As alterações propostas visam visar os traficantes, os fornecedores ilegais, os sindicatos organizados e o pessoal de apoio envolvido na dopagem, garantindo ao mesmo tempo que os atletas não sejam criminalizados apenas por violações das regras antidopagem ou por testes positivos, que continuarão a ser tratados no âmbito do quadro antidopagem existente.
Uma nova Secção 25A proposta afirma adicionalmente que as mesmas leis também se aplicariam a crimes “fora da Índia”, desde que os actos constituam crimes se cometidos dentro do país.
Entre as principais disposições está uma proposta para punir os envolvidos no tráfico, venda não autorizada, distribuição, prescrição ou administração de substâncias ou métodos proibidos a atletas com pena de prisão de até cinco anos e multa de até Rs. 2 lakh, ou ambos.
O projecto prescreve penas mais severas em casos agravados, incluindo o fornecimento de substâncias proibidas a menores e crimes ligados a sindicatos do crime organizado na Secção 25B (3b), onde a pena pode estender-se a 10 anos de prisão e uma multa de até Rs. 5 lakhs.
As alterações buscam penalizar anúncios e promoções pagas de substâncias ou métodos proibidos, com pena que se estende a um ano de prisão ou multa de Rs. 1 lakh.
O Ministro dos Esportes, Mansukh Mandaviya, disse que o projeto de lei alterado seria apresentado na próxima sessão do Parlamento.
“O doping já não é apenas uma violação desportiva; evoluiu para um ecossistema organizado que explora atletas”, disse Mandaviya. “Punimos apenas quem está consumindo, mas os fornecedores também precisam ser visados.”

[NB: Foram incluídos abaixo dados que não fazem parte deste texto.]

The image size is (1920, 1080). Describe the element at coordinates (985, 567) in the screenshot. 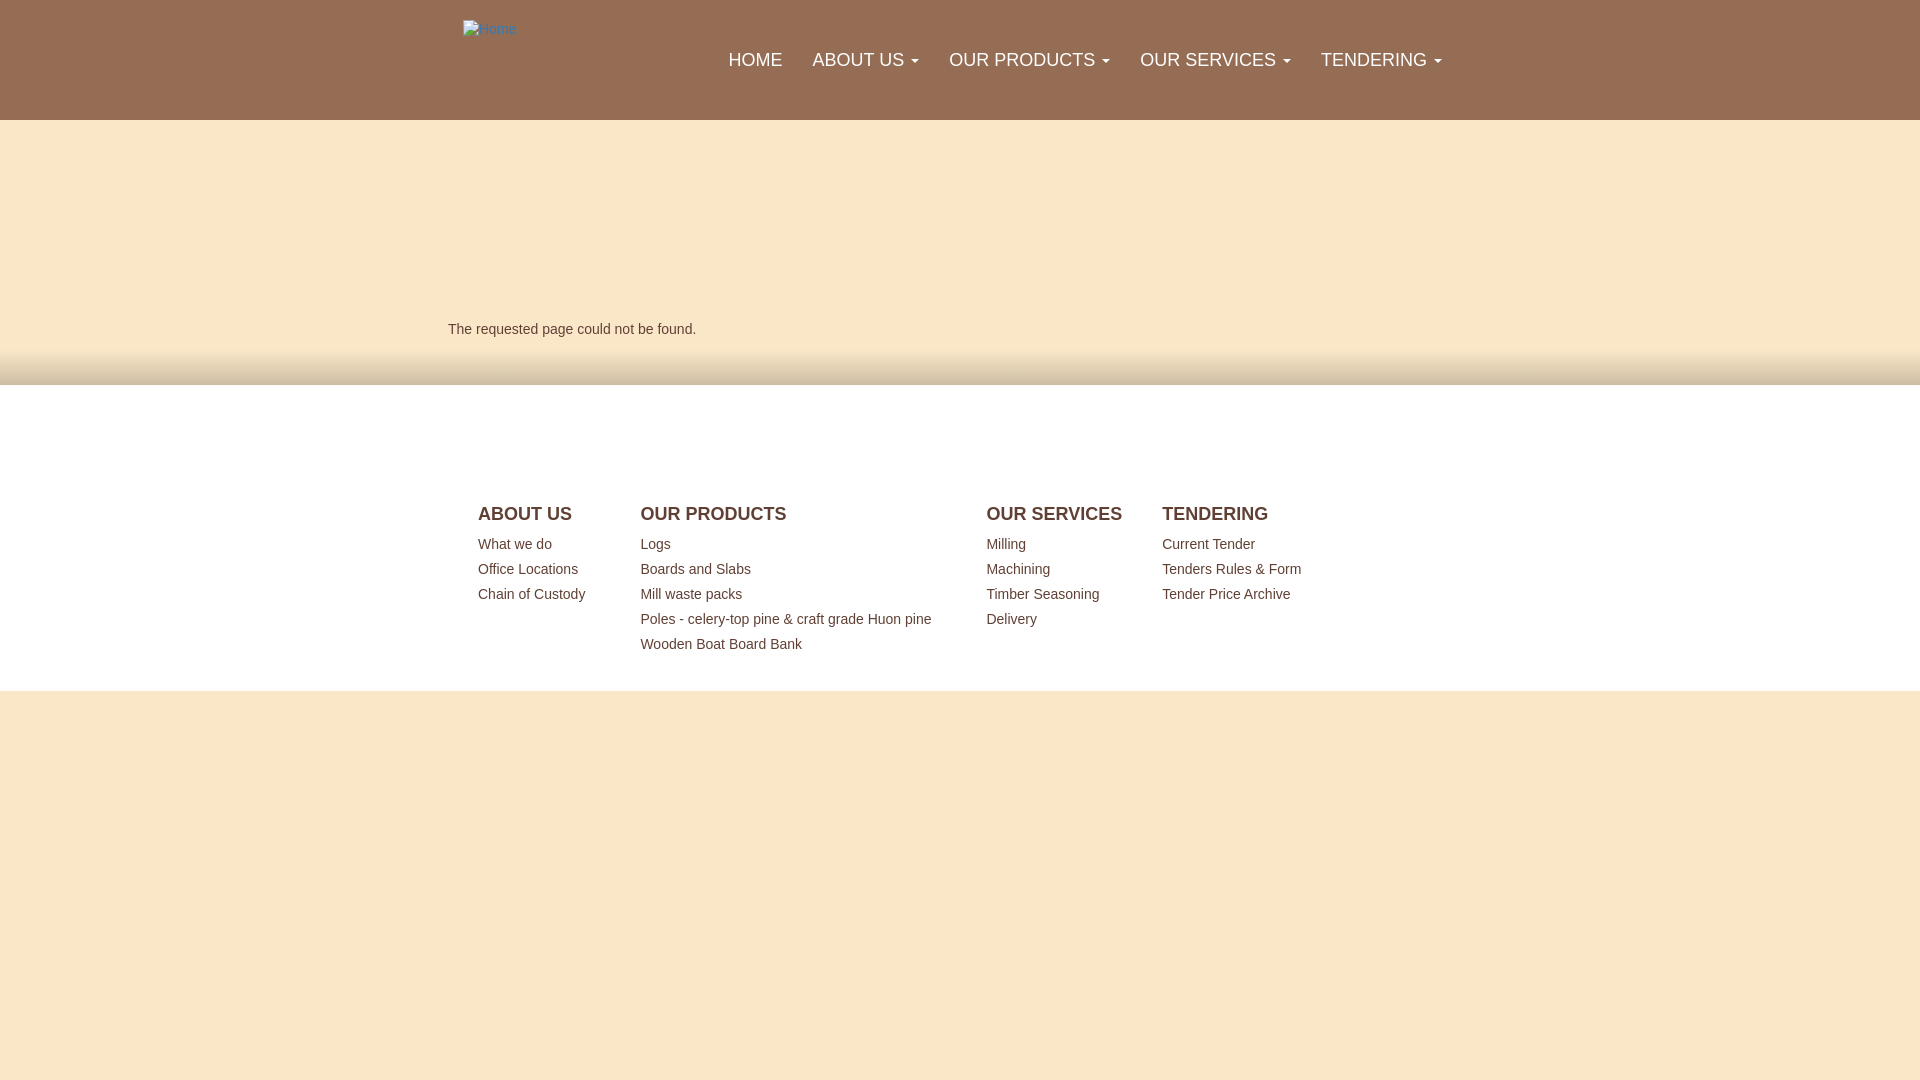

A estrutura proposta também fornece salvaguardas para atletas com Isenções de Uso Terapêutico (AUT) válidas e para médicos de boa-fé que atuam em situações médicas de emergência que exigem o uso legítimo de substâncias ou métodos proibidos.
As alterações concedem ainda aos oficiais autorizados poderes relativos à busca e apreensão, enquanto todos os crimes ao abrigo do capítulo proposto seriam reconhecíveis e inafiançáveis. Apenas os tribunais de sessão teriam poderes para julgar tais crimes.